Third Vice President of Congress
- In office 26 July 2021 – 26 July 2022
- President: Maricarmen Alva
- Preceded by: Matilde Fernández
- Succeeded by: Wilmar Elera

Mayor of La Perla
- In office 1 January 2015 – 31 December 2018
- Preceded by: Pedro López Barrios
- Succeeded by: Aníbal Jara Aguirre

Callao Regional Councilwoman from La Perla
- In office 1 January 2011 – 31 December 2014
- Governor: Félix Moreno Caballero
- Succeeded by: Oscar Araujo Sánchez

Callao Provincial Councilwoman
- In office 1 January 2007 – 31 December 2010

Personal details
- Born: Patricia Rosa Chirinos Venegas July 19, 1975 (age 51) Callao, Peru
- Party: Popular Renewal (2024-present) Go on Country (2020-2024) Chim Pum Callao Independent Movement [es] (2014-2019)
- Spouse: Luis León Rupp (2019–2020)
- Children: Santiago, Cayetana
- Parent: Enrique Chirinos Soto
- Education: University of Lima (BA)

= Patricia Chirinos =

Peruvian politician

Patricia Rosa Chirinos Venegas (born July 19, 1975) is a Peruvian journalist and politician. She was Regional Councilor of Callao (2011–2014), District Mayor of La Perla (2015–2018) and is currently a Congresswoman of the Republic for the parliamentary period 2021–2026.

==Biography==
She was born in Callao on July 19, 1975. She is the daughter of the constitutional lawyer and politician Enrique Chirinos Soto.

She completed his primary studies at Colegio Santa Martha and secondary studies at Colegio América, both in Callao.

Between 1995 and 2000, she studied journalism at the University of Lima, after which she worked as a producer and journalist in various media.

She married Peruvian millionaire Luis León Rupp, who died in 2020.

==Political career==
===Councilor of Callao (2006–2010)===
In the municipal elections of 2006, she was elected councilor of the Municipality of Callao for the period 2006–2010.

===Regional Councilor of Callao (2011–2014)===
In 2011, she was elected Regional Councilor of Callao for the period 2011–2014.

===District Mayor of La Perla (2015–2018)===
In the municipal elections of 2014, she was elected Mayor of La Perla by the Independent Movement Chim Pum Callao, thus becoming the first woman to be Mayor of said district, for the period 2015–2018.

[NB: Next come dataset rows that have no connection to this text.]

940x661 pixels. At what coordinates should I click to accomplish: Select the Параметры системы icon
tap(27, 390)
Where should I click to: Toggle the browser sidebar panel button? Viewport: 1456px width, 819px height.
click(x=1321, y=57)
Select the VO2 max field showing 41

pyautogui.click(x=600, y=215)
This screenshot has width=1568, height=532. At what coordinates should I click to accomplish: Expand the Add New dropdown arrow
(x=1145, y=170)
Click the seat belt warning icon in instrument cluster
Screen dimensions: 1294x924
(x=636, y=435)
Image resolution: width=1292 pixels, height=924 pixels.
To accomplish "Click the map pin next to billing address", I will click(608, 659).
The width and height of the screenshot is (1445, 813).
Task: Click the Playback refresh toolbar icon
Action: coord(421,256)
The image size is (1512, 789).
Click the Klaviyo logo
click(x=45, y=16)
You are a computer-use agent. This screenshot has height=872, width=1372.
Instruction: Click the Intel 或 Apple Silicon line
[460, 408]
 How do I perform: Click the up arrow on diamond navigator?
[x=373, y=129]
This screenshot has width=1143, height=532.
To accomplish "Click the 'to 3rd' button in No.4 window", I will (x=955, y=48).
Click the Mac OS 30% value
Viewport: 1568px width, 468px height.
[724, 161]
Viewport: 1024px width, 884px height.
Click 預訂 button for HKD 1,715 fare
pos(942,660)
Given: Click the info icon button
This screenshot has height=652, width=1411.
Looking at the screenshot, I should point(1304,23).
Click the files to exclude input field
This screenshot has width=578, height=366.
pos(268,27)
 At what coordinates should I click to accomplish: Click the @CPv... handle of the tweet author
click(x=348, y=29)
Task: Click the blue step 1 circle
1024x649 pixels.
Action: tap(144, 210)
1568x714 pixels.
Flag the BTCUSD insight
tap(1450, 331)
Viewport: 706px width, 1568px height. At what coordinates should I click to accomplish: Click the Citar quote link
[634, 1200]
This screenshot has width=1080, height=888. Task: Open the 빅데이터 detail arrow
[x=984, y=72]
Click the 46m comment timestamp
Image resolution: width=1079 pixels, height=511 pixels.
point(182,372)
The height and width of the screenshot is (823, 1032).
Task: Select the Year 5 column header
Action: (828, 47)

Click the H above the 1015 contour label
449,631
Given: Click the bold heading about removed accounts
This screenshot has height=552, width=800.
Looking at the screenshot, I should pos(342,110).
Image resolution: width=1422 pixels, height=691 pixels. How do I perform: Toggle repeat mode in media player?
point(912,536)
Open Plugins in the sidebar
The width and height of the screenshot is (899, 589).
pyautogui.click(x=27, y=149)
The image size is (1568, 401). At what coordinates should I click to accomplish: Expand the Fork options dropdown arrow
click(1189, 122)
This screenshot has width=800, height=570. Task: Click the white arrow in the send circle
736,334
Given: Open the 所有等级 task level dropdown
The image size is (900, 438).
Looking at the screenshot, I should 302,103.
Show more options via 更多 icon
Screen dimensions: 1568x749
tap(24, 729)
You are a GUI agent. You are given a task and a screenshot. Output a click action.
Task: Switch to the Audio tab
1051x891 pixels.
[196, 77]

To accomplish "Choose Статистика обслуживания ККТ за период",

===Congresswoman (2021–2026)===
For the general elections of 2021, she was a member of the political team of the presidential candidate Hernando de Soto from Go on Country – Social Integration Party and also ran for Congress on behalf of Callao, being elected Congresswoman of the Republic for the parliamentary period 2021–2026.

On July 26, 2021, Chirinos was elected 3rd Vice President of Congress under the presidency of Maria del Carmen Alva for the legislative period 2021–2022.